Target position records:
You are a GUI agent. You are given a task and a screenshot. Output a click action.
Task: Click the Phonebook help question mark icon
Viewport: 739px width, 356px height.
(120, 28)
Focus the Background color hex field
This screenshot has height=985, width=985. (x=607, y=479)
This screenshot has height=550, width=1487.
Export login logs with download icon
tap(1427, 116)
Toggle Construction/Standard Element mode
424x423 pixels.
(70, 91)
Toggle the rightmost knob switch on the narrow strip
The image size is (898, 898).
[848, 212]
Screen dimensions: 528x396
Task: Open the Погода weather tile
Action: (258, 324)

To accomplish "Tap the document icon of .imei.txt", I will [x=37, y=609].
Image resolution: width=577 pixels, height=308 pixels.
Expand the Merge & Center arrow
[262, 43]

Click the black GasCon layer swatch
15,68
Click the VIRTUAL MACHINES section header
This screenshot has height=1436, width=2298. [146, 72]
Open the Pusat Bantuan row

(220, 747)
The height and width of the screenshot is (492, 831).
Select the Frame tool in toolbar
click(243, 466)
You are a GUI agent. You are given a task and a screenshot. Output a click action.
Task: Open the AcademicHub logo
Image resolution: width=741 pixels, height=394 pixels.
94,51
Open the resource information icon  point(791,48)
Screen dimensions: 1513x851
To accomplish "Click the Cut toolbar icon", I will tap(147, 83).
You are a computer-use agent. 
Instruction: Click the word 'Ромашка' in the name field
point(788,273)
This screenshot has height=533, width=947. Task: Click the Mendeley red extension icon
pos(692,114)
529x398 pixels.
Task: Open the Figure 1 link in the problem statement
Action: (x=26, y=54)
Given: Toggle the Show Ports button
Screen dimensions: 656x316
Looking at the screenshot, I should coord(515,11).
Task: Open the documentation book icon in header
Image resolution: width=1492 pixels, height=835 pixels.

WRITTEN EXERCISE: Extract every line of the items above that contains the string "point". Match case exactly.

SOLUTION FOR THIS EXERCISE:
Open the resource information icon  point(791,48)
point(788,273)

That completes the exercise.